### Data shown

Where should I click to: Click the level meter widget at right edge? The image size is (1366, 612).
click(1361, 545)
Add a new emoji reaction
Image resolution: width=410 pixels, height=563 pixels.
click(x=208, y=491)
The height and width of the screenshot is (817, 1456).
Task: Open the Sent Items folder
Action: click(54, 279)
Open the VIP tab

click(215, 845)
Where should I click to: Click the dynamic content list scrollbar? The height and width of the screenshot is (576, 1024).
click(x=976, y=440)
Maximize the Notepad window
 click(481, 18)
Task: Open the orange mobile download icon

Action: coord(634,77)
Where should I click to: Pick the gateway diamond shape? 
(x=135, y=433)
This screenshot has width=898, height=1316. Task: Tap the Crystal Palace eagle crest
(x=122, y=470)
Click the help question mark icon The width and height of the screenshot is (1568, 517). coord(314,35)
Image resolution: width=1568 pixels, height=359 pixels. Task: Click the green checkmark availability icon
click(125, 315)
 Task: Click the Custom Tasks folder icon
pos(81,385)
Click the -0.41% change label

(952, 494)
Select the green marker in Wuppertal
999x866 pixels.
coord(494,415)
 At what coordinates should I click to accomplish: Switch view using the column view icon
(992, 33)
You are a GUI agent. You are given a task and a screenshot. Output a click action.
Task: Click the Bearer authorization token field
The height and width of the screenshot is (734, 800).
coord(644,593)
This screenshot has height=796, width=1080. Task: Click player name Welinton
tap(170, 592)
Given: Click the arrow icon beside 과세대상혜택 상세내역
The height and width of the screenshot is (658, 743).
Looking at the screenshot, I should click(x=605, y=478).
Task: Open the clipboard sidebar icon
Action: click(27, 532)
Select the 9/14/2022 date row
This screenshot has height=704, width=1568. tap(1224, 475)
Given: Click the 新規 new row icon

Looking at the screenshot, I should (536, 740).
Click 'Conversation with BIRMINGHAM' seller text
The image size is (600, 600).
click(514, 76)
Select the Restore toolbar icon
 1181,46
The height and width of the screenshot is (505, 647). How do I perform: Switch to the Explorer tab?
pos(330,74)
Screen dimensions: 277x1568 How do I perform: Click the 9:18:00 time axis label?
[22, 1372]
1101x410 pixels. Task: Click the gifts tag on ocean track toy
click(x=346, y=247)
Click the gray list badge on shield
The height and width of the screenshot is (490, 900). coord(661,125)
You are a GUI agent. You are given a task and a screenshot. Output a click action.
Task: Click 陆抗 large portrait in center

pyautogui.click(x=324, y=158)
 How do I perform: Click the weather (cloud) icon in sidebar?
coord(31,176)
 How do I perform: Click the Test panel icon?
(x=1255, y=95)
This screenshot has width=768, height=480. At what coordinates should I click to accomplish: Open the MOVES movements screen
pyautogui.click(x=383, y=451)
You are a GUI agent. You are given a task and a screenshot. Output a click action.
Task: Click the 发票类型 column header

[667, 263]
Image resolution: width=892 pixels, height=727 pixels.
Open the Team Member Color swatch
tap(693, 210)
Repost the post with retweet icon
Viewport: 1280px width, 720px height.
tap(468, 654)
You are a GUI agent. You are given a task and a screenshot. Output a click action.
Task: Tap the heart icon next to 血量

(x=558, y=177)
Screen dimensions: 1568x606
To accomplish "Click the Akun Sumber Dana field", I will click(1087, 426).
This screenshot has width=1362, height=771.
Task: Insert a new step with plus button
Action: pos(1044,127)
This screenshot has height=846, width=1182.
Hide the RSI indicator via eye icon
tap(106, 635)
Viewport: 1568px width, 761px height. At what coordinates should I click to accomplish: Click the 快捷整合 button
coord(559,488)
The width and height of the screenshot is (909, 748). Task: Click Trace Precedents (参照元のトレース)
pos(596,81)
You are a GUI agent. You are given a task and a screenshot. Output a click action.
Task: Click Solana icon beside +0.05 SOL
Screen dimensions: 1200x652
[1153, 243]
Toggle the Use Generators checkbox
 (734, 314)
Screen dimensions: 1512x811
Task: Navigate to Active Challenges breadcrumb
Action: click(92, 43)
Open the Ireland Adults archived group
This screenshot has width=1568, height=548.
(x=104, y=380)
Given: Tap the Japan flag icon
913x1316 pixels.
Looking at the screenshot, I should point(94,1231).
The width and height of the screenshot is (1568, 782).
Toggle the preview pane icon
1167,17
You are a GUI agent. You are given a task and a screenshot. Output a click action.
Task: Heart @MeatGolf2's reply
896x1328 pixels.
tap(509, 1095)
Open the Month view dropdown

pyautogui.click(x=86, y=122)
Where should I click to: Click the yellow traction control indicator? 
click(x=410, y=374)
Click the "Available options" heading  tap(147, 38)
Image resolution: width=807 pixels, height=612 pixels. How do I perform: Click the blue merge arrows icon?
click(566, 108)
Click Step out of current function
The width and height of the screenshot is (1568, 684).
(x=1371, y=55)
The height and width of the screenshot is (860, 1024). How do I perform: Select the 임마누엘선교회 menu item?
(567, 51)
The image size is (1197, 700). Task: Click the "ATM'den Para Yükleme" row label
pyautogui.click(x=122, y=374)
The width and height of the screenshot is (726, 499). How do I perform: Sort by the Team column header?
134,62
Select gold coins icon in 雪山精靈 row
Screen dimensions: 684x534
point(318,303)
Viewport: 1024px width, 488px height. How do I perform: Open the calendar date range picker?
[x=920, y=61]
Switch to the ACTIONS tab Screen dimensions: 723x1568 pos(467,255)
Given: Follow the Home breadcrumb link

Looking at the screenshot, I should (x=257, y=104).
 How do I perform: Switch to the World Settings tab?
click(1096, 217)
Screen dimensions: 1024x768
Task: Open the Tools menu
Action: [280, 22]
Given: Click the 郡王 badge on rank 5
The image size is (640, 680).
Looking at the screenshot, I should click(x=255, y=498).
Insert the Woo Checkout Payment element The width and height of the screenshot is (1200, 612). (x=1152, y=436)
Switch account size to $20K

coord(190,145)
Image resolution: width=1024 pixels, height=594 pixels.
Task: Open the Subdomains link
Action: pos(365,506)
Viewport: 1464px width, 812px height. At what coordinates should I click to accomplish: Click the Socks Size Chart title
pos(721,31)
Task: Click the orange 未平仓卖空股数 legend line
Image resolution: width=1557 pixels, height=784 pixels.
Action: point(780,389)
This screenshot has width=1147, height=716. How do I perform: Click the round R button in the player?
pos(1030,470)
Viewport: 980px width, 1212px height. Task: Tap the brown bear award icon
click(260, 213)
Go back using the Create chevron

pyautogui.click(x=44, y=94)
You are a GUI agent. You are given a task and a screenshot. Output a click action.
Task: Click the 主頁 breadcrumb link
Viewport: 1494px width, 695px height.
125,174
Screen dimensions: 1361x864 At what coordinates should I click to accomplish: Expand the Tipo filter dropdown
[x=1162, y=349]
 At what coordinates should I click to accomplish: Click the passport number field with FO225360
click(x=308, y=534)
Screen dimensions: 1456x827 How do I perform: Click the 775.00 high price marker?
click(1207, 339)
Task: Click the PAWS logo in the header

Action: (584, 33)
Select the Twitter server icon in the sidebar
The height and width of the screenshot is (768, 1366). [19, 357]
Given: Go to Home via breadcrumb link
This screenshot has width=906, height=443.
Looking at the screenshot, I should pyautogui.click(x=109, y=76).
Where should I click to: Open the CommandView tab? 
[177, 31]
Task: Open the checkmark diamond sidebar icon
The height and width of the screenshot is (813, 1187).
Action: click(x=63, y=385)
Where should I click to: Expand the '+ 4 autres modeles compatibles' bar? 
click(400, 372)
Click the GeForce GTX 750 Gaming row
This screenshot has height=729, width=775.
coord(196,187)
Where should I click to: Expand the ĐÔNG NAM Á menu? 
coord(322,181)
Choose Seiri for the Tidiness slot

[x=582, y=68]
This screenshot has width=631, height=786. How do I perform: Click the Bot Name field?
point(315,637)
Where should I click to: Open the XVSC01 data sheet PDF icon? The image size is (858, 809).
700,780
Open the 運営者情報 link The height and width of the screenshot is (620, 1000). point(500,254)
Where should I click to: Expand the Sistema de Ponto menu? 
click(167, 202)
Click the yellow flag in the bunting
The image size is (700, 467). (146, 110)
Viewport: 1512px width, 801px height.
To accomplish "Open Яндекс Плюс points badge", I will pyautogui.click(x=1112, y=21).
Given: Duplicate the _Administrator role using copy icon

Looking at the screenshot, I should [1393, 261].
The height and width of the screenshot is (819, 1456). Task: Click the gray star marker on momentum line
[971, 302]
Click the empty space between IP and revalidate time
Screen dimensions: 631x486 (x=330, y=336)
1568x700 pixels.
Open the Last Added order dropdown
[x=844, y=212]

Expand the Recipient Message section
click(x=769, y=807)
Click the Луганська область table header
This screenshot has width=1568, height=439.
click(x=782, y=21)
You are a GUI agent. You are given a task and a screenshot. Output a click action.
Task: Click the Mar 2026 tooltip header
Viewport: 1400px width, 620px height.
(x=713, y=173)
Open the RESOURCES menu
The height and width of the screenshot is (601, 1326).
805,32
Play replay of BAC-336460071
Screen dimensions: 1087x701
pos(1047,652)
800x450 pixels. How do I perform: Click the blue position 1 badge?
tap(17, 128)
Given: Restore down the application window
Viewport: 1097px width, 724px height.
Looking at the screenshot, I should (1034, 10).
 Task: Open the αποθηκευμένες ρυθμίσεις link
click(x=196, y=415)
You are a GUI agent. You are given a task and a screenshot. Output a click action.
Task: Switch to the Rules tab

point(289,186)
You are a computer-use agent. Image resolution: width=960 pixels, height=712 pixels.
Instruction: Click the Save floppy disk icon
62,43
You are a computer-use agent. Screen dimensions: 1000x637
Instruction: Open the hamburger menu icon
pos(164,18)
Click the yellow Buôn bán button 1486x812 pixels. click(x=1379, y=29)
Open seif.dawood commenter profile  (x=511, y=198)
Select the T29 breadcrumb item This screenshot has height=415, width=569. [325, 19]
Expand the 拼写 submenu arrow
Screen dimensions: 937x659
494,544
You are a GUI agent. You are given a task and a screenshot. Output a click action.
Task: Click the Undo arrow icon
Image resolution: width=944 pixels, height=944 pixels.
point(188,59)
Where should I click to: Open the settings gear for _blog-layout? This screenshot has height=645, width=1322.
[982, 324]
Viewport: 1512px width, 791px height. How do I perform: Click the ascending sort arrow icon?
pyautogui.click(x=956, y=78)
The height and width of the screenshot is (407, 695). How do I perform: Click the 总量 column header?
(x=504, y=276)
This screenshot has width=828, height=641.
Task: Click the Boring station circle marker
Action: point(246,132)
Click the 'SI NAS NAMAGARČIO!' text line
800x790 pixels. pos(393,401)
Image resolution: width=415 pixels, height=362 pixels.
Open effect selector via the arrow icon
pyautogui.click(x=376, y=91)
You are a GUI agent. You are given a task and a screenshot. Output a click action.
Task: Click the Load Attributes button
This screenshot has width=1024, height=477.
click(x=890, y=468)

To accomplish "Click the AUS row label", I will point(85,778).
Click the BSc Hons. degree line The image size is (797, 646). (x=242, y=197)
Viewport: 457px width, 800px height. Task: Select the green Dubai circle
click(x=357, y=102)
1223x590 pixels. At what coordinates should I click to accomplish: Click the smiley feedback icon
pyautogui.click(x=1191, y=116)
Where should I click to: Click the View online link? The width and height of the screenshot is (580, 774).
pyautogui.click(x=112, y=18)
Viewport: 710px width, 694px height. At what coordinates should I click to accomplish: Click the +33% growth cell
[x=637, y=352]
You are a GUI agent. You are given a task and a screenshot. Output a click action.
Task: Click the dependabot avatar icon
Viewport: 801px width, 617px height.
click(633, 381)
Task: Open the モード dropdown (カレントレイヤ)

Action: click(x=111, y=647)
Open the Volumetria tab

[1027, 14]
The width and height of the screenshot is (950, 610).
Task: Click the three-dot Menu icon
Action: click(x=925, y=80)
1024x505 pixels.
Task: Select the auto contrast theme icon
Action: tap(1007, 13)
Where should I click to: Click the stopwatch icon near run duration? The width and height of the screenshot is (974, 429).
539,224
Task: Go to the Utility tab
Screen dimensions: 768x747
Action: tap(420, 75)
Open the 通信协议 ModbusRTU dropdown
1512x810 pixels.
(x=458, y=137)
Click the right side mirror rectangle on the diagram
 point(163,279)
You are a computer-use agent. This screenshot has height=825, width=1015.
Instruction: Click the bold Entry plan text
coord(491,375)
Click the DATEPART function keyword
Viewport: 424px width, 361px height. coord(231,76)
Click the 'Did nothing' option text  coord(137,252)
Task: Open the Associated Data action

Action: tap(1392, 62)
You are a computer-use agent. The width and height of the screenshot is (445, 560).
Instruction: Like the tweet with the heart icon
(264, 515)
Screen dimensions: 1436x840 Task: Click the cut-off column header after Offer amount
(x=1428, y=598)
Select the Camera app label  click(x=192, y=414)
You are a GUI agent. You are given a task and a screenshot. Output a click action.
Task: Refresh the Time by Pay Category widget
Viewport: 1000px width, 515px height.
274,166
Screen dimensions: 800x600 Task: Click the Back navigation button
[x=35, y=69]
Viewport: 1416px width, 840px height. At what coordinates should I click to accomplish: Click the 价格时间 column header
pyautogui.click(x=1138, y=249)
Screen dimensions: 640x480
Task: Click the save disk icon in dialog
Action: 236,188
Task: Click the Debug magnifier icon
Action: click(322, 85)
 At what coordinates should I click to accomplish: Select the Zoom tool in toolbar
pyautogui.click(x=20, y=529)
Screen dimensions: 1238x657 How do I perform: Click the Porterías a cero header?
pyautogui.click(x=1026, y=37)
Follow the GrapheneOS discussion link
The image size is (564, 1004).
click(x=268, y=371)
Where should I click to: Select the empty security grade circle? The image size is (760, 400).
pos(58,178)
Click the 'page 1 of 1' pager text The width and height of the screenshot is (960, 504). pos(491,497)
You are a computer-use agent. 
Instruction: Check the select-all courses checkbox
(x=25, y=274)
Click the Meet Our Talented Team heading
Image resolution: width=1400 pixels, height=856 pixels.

### What you have to do
Using the entries above, give again exactly the lines from the line holding "The image size is (564, 1004)." through the line holding "Click the 'page". Include both end lines and nothing else.

### Answer section
The image size is (564, 1004).
click(x=268, y=371)
Where should I click to: Select the empty security grade circle? The image size is (760, 400).
pos(58,178)
Click the 'page 1 of 1' pager text The width and height of the screenshot is (960, 504). pos(491,497)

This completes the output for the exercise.